[Agda] new generalize feature, first version

[Peter Divianszky]

>> For example,
>>
>>    generalize A {B .C} : Set
>>
>> will generalize A as non-implicit, B as implicit and C as implicit an 
>> hidden.
> 
> Hidden? Do you mean irrelevant?

I mean irrelevant, not hidden, you guessed it right.


> What does the following code expand to?
> 
>    generalize
>      {x} : ⊤
>      p   : tt ≡ _
> 
>    postulate
>      foo : p ≡ p
> 
> Is it something like
> 
>    postulate
>      foo : {x : ⊤} (p : tt ≡ x) → p ≡ p
> 
> or
> 
>    postulate
>      foo : (p : tt ≡ tt) → p ≡ p?

The first one.
I typed in

     {-# OPTIONS --generalize #-}
     data _≡_ {A : Set}(x : A) : (x : A) → Set where
       refl : x ≡ x
     data ⊤ : Set where
       tt : ⊤

     generalize
       {x} : ⊤
       p   : tt ≡ _

     postulate
       foo : p ≡ p

and Agda derived the following type for (foo):

     {x = x₁ : ⊤} (p₁ : tt ≡ x₁) → p₁ ≡ p₁

I guess the indices were added to make names less ambiguous because both 
x and p is in scope. I'll try to improve the result to be instead

     {x : ⊤} (p : tt ≡ x) → p ≡ p

Note that I had to add the name 'x' in (x : A) → Set  in the type of _≡_ 
to achieve this naming.


> Anyway, my main point was that I want it to be easy to understand what
> the type of a definition is. The names of implicit arguments matter, as
> does the order of arguments. When we have discussed this kind of feature
> in the past some issues have come up:
> 
> * Is the order of the arguments unknown (or hard to predict)? In that
>    case it should (IMO) only be possible to give them by name, not by
>    position.
> 
> * Are the names automatically generated? In that case it should (IMO)
>    not be possible to give the arguments by name.
> 
> If you have arguments that can neither be given by position nor by name,
> then this can potentially lead to usability issues.

The order of arguments are easy to predict.
If you have

     generalize A B : Set

then

     postulate f :: A → B → B

means

     postulate f :: (A B : Set) → A → B → B

and

     postulate f :: B → A → A

means

     postulate f :: (A B : Set) → B → A → A

The same holds for hidden arguments:
If you have

     generalize A B : T _

then it means

     generalize A : T _
                B : T _

so you have an ordering on metas too.

The given order is respected as far as possible.
The exact algorithm which decides the ordering given the prior ordering 
and the dependencies is easy to understand.
See "smallest-numbered available vertex first" topological sorting at 
https://en.wikipedia.org/wiki/Topological_sorting#Examples

I also have an idea how to give predictable, non-automatically-generated 
names to hidden arguments, but that is not implemented yet.
So both of your wishes can be fulfilled, I hope.


On 2018-03-30 19:19, Nils Anders Danielsson wrote:
 > On 2018-03-30 10:25, Peter Divianszky wrote:
 >> For example,
 >>
 >>    generalize A {B .C} : Set
 >>
 >> will generalize A as non-implicit, B as implicit and C as implicit an
 >> hidden.

**Data supplied**
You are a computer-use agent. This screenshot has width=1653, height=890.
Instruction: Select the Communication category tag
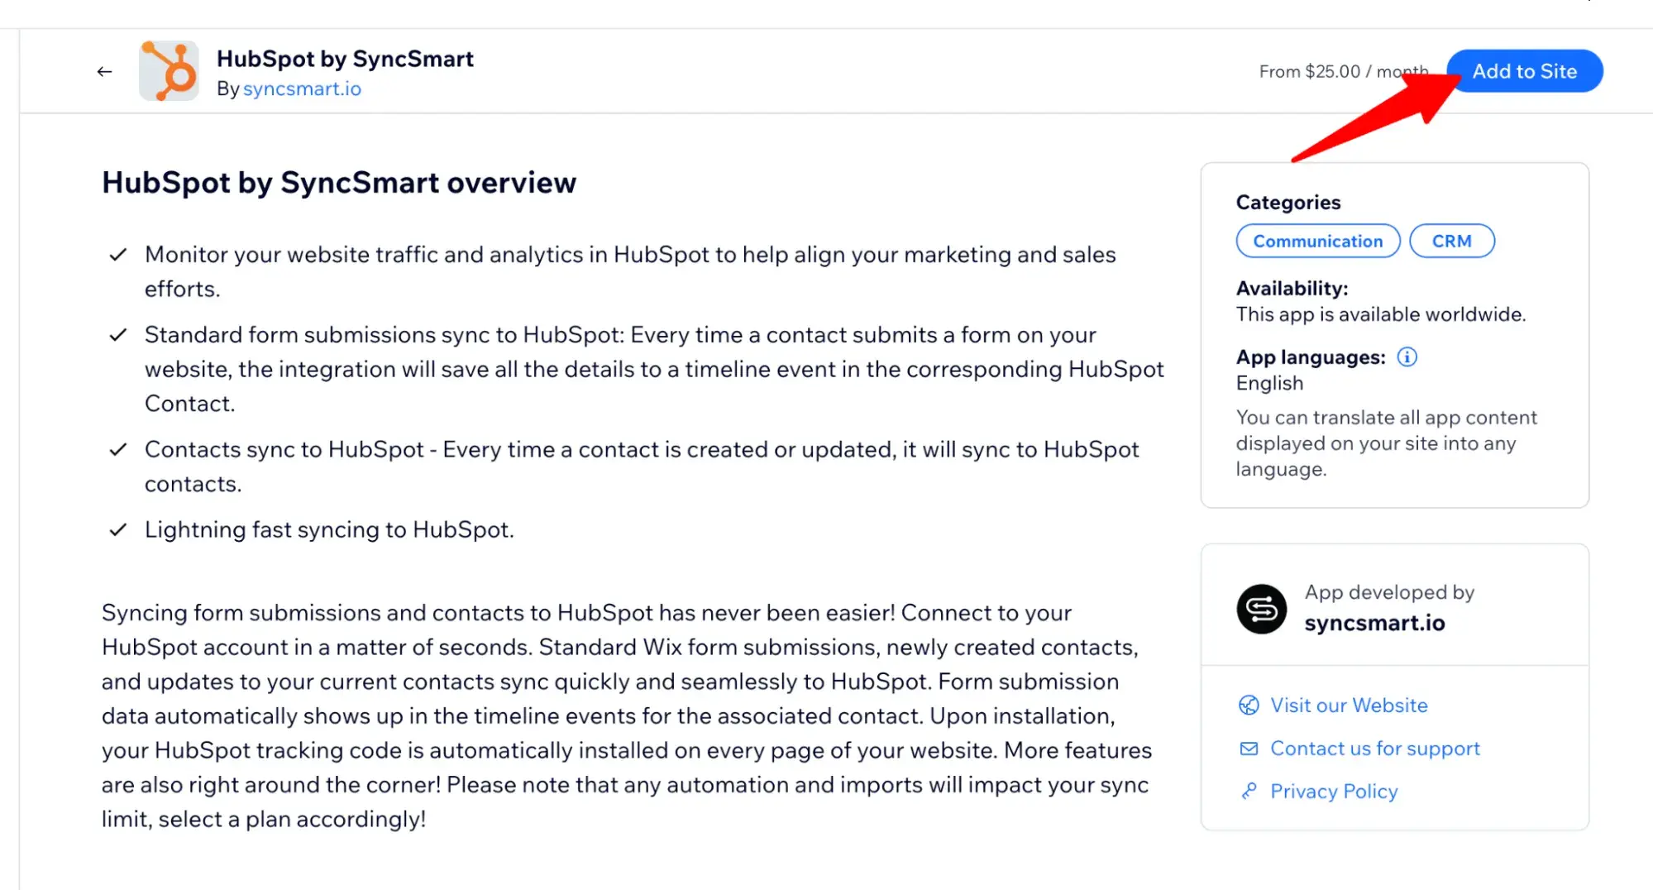click(1317, 241)
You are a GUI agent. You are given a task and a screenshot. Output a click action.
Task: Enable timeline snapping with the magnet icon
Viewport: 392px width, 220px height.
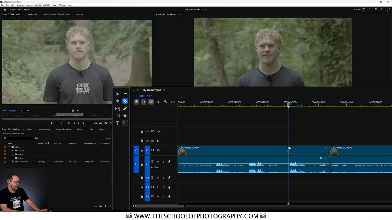143,102
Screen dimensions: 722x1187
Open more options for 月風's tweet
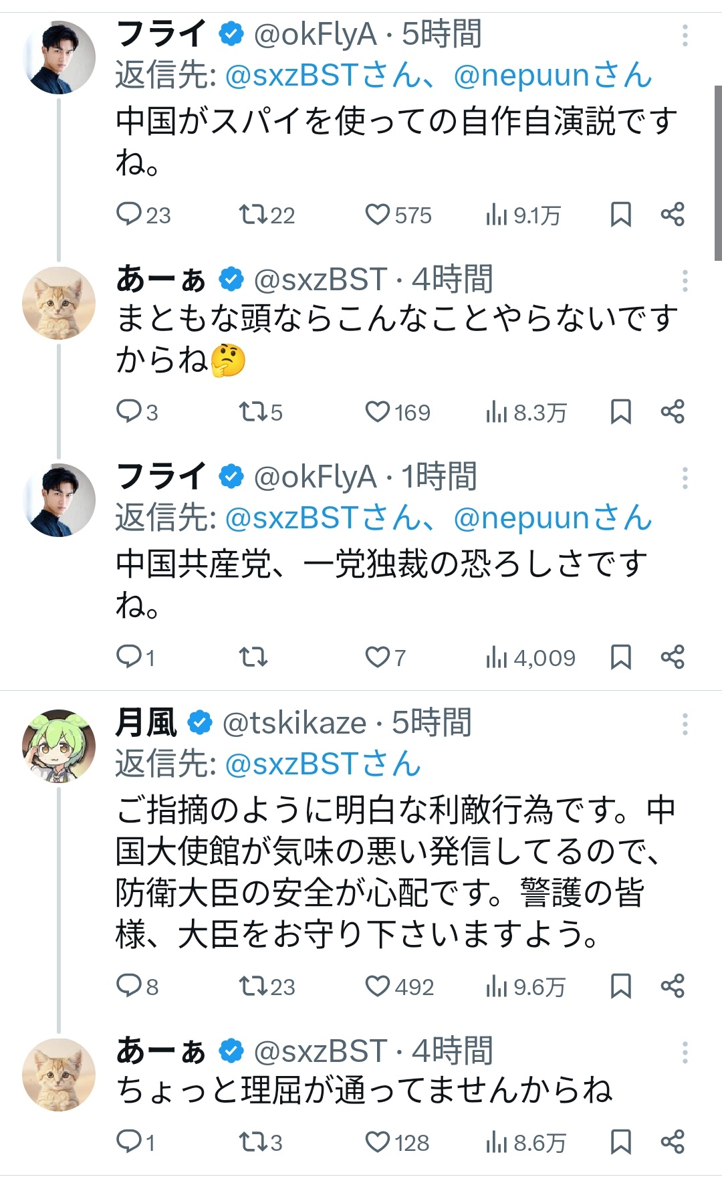click(685, 724)
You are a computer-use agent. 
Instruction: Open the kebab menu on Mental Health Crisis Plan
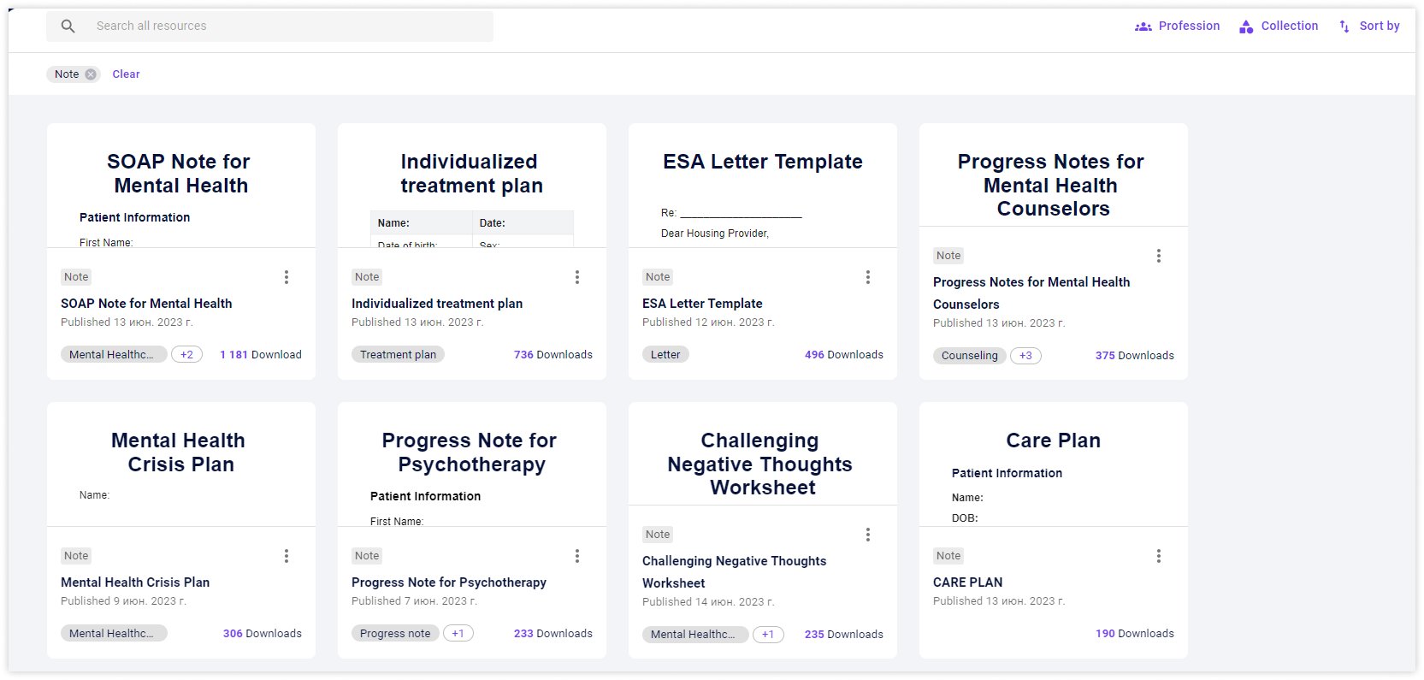pyautogui.click(x=287, y=555)
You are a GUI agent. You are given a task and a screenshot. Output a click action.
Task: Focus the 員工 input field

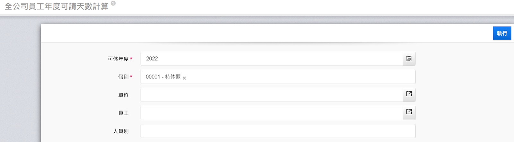point(272,113)
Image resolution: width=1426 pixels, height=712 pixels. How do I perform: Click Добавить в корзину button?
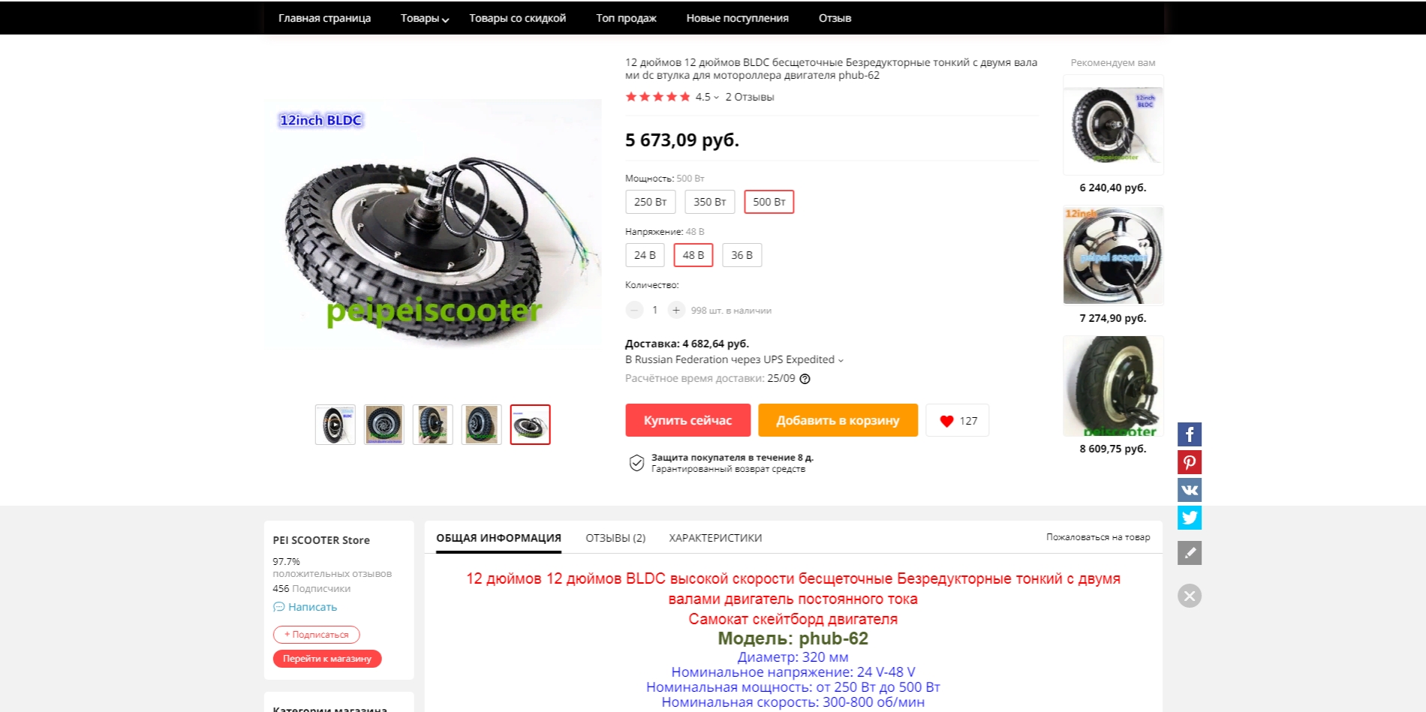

**Goal of the exercise**
Continue the Agda mailing-list thread about the new generalize feature, picking up right after its final line.

**Expected output**
 >
 > Hidden? Do you mean irrelevant?
 >
 >>  > I think that I might prefer more easily predictable types. If we skip
 >>  > the magic underscores, then we get that, at the cost of more
 >> verbosity:
 >>  >
 >>  >    generalize
 >>  >      {Γ Δ Θ} : Con
 >>  >      {A B}   : Ty Γ
 >>  >      {C}     : Ty Δ
 >>  >
 >>  > Now it is obvious what the names of the arguments are and how 
they are
 >>  > ordered: just drop the parts of the telescope that are unused.
 >>  >
 >>  > This also allows you to have regular underscores in the types:
 >>  >
 >>  >    generalize
 >>  >      {p} : tt ≡ _
 >>
 >> The implementation does exactly this.
 >> Your examples are already valid. Both recursive generalize (like in
 >> your first example) and generalize with meta (like in your second
 >> example) is valid.
 >
 > What does the following code expand to?
 >
 >    generalize
 >      {x} : ⊤
 >      p   : tt ≡ _
 >
 >    postulate
 >      foo : p ≡ p
 >
 > Is it something like
 >
 >    postulate
 >      foo : {x : ⊤} (p : tt ≡ x) → p ≡ p
 >
 > or
 >
 >    postulate
 >      foo : (p : tt ≡ tt) → p ≡ p?
 >
 > Anyway, my main point was that I want it to be easy to understand what
 > the type of a definition is. The names of implicit arguments matter, as
 > does the order of arguments. When we have discussed this kind of feature
 > in the past some issues have come up:
 >
 > * Is the order of the arguments unknown (or hard to predict)? In that
 >    case it should (IMO) only be possible to give them by name, not by
 >    position.
 >
 > * Are the names automatically generated? In that case it should (IMO)
 >    not be possible to give the arguments by name.
 >
 > If you have arguments that can neither be given by position nor by name,
 > then this can potentially lead to usability issues.
 >
 >> I am not familiar with sections, can you point to a documentation?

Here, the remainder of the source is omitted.